(PREGUNTAS DE ESTUDIO)
1. En el texto sobre los enfermos electrodependientes de Pinar del Río, ¿qué enfermedad padecía Jeisel?
2. Escribe la continuación del texto sobre los enfermos electrodependientes de Pinar del Río a partir de su última oración.

(TEXTO DE ESTUDIO)
========
Recluidos en un hospital de Cuba: cuando la luz es una cuestión de vida o muerte
En Pinar del Río, familiares de enfermos electrodependientes denuncian que no pueden regresar a sus casas por la falta de electricidad que les permita sobrevivir
Nadie imagina que Jeisel Hernández va a morir esta noche, a sus cinco años, lejos de casa. Sobre las cinco de la madrugada del 10 de diciembre, comienza a oírse un llanto aterrador, un coro de voces aturdidas en los alrededores de la sala de cuidados progresivos del Hospital Pediátrico Pepe Portilla, en Pinar del Río. En uno de los cuartos, Yarisleidy Ramos y Alianys Labrador, madres de dos niñas ingresadas, se despiertan del susto. Algo pasa. Salen y se encuentran a Yanelis Hernández, con el alma que parece que se le va a partir en dos. Jeisel, su hijo, se había dormido la noche anterior y ahora, que se acercó a la cama a ver cómo estaba, el niño no le respondió. Yanelis recogerá sus cosas, desmontará el pequeño campamento en el que vivió por más de un mes, y se irá a casa, de la que salió con Jeisel por la falta de luz, y a la que volverá envuelta en una oscuridad mucho más profunda.
Para octubre, los apagones en su barrio de Los Palacios eran como en casi toda Cuba, un manto negro que ensombrecía la vida a los vecinos, y se la hacía mucho más difícil a Jeisel, que, como paciente de atrofia muscular espinal tipo 1, o enfermedad de Werdnig Hoffmann, tanto necesitaba de la luz para vivir. El convertidor y las baterías habían comenzado a fallar. El cuerpo del niño, por el calor, empezaba a enrojecer, la comida a descomponerse. A la madre se le hacía difícil usar la aspiradora de secreciones para succionar la saliva. El respirador mecánico de Jeisel no podía, ni por asomo, quedarse sin energía. El día 25 de ese mismo mes, Hernández armó un maletín y salió de su casa hacia el hospital, el sitio en el que nunca quiso estar.
No era un secreto para Hernández que la vida de Jeisel podía ser corta, por eso quería garantizar su estancia en la casa, junto al hermano mayor y la abuela. Una semana antes de que el niño falleciera, la madre contó que no solo era difícil tener a su hijo encima de una cama de manera permanente, sino “verlo sufrir los apagones diarios”. Esperando un kit de panel solar que nunca llegó, ambos tuvieron que mudarse indefinidamente al hospital, un fortín con electricidad en medio de la noche apagada de Pinar del Río. En un país donde escasea casi todo, la madre nunca pidió lujos. Se desgañitó implorando a las autoridades que le facilitaran un generador eléctrico para que su hijo no tuviera que vivir recluido en un cuarto de hospital, lejos del resto de la familia, con el recordatorio constante de estar condenado a una enfermedad.
========
Datos de localización por coordenadas de píxel
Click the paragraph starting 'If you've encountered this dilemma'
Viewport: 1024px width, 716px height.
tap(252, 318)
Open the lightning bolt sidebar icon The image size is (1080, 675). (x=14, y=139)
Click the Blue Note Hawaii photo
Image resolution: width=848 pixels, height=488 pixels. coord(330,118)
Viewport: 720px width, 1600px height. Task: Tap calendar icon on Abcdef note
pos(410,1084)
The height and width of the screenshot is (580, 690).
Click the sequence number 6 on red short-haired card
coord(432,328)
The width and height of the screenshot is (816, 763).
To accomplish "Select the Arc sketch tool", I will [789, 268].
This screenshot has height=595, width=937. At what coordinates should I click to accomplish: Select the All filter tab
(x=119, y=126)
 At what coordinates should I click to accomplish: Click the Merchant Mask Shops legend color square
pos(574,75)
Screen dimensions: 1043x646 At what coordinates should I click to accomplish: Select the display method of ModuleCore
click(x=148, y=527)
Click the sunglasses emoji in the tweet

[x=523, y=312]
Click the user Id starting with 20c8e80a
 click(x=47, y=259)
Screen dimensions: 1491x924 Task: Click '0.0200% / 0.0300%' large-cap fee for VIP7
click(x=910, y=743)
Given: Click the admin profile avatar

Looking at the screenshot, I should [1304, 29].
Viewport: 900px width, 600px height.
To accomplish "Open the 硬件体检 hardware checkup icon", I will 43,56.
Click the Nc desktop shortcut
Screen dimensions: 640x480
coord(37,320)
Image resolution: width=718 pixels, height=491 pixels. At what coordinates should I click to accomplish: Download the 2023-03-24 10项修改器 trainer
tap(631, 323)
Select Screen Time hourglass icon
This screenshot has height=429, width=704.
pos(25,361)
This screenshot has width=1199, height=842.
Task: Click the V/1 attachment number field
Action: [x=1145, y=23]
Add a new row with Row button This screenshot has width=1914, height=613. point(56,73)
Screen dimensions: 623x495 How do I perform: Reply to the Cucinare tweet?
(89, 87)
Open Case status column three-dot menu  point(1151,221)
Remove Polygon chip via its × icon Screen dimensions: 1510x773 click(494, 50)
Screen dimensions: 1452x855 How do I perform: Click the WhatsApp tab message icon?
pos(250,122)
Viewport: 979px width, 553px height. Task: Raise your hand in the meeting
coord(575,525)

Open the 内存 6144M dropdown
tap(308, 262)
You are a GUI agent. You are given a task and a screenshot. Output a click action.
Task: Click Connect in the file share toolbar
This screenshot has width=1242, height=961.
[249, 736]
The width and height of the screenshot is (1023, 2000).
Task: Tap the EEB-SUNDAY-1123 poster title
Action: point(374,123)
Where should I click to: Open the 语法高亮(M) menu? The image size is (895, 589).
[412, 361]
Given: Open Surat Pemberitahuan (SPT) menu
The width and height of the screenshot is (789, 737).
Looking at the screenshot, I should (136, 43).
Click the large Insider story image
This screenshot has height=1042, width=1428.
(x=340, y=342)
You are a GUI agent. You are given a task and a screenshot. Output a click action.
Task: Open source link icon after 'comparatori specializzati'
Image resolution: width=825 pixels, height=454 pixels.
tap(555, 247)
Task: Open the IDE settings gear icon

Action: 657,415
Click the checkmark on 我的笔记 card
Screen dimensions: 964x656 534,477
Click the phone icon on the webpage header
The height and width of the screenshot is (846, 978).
========
(RESULTADOS POR TAREA)
1. Atrofia muscular espinal tipo 1, o enfermedad de Werdnig Hoffmann.

2.
La muerte llegó antes que las respuestas del gobierno y de que apareciera una planta eléctrica o un panel solar. “Sé cuánto deseaba esa mamá estar con su hijo en casa y siempre le negaron la oportunidad”, dice Yarisleidy, de 38 años, madre de Valentina Ramos, que también se encuentra en la sala de cuidados progresivos. “Cuando veo que pasan estas cosas me da mucha rabia, porque no es fácil que les nieguen a estos niños la oportunidad de estar en casa el tiempo que Dios decida. ¿Te imaginas qué pasará con la mía? ¿Podré algún día llevármela para la casa?”
Hay gente en Cuba que hoy no pide la luz para ver la televisión, ni para alistar los uniformes de los niños, ni siquiera para cocinar. Para algunos, es un tema de vida o muerte: en un país colapsado, hay quien necesita de la luz para sobrevivir.
“Para un niño acoplado a equipo de ventilación, es de vital importancia la electricidad, puesto que sin luz, el equipo falla y ellos respiran por ese artefacto”, dijo a El PAÍS una enfermera de la sala de cuidados progresivos del Hospital Pediátrico, quien pidió mantener el anonimato. “Eso no está dentro de nuestras posibilidades. Para una madre es difícil vivir aquí por años, no son las comodidades de una casa y deben dejar a sus otros hijos detrás, a la familia”.
Un país apagado
Después de una muerte —en el tiempo en que las madres entrevistadas han permanecido dentro les ha tocado vivir al menos cuatro—, la sala de cuidados progresivos termina siendo un lugar silencioso, mucho más triste. Las que quedan se hacen la misma pregunta: hasta cuándo estarán allí, encerradas, mientras ven la vida correr desde el cristal nublado de la ventana.
Del hospital hacia adentro, el centro, como en todo el país, está colapsado por los enfermos de la arbovirosis que tiene a Cuba en vilo y la falta de medicamentos para atender a tantos pacientes. Según la enfermera entrevistada, a pesar de que el personal médico trata de garantizarles todas las atenciones, escasean las sondas de aspiración, cánulas, los botones de gastrostomía, el material de cura. En los pasillos y salas de espera, se han colocado camillas en la que permanecen los niños que llegan con alguna dolencia, mientras los doctores corren de un lado a otro tratando de calmar a los padres desesperados. Hay quienes se van pronto, hay quienes permanecen ingresados, y están quienes viven en el hospital.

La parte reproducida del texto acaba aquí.